For that reason, we decided to slightly modify the web shell’s behavior. But before going into that, it is important to understand that a handle in user space is just an index that references an entry in the process’s handles table stored in the kernel, and therefore, it is an integer. These indexes are assigned consecutively, and the kernel tends to fill the gaps between indexes instead of assigning a higher number for each new handle.  

What we can do then is replace the call to NtQueryInformationProcess with a loop that iterates over all the numbers in the range [0,1000000], creating a new IntPtr variable (this is one of the ways that we can encapsulate a handle in C#) for each one of those indexes. This range has been selected based on our tests, since we consider that a process with more than 1 million open handles is rare and, even though the range may seem huge, the web shell keeps responding fast enough. 

At this point, it is obvious that not all the indexes in the range will correspond to valid handles (actually, most of them will not), a problem that is solved by calling NtQueryObject.

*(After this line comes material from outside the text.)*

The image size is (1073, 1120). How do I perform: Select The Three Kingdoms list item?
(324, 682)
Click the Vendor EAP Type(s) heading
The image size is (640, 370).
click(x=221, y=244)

If an index does not correspond to a valid handle, this call will return with a STATUS_INVALID_HANDLE (C0000008) NTSTATUS value, in which case the execution will continue with the next index. 

This way, we obtain a web shell that allows us to abuse the leakage of token handles to escape the restrictions of the Application Pool Identity security context. 

The last thing before considering this a functional PoC is to retrieve the token’s integrity level and figure out whether it grants access to network resources. This is simply accomplished with two consecutives calls to GetTokenInformation. 

In particular, to figure out if the token’s session has cached credentials that we can use to perform lateral movements, we call GetTokenInformation asking for the TokenOrigin value. According to the documentation, if a token has been generated using explicit credentials the returned TokenOrigin will contain the session id, and otherwise it will be zero: 

TokenOrigin description

With few exceptions, we have checked that in this scenario if the TokenOrigin is different from zero the session pointed by the token is storing cached credentials. Therefore, even though it is not bulletproof, it is a decent method to know if we can use the token to access network resources without requiring administrator privileges. 

Webshell to abuse handles

This proof of concept is already available in our repository. As a suggestion to make this PoC fully functional, we propose at least the following improvements: 

  • Implement the abuse of the privilege SeAssignPrimaryToken to be able to call CreateProcessAsUser as well. 
  • Reflective loading of .NET assemblies to take advantage of the impersonation without the need of spawning a new process each time. 

Conclusion

Throughout this post we have explored several scenarios where token handles are leaked in the context of an IIS worker process running an ASP.NET app. However, we think that this is just the beginning and if we go deeper, we may find many apps and web services where this situation is currently happening.  

As an example of scenarios that we have not detailed in this post, we can comment once again about the usage of HTTP Basic Authentication on an IIS server or the AD CS web services, which keep an open token handle for all users that log in to them. 

As our final thought, considering the huge amount and diversity of web apps run by any company, this technique may be a valuable approach at the time of performing privileges escalation both locally and in an Active Directory environment after compromising a web app during an engagement.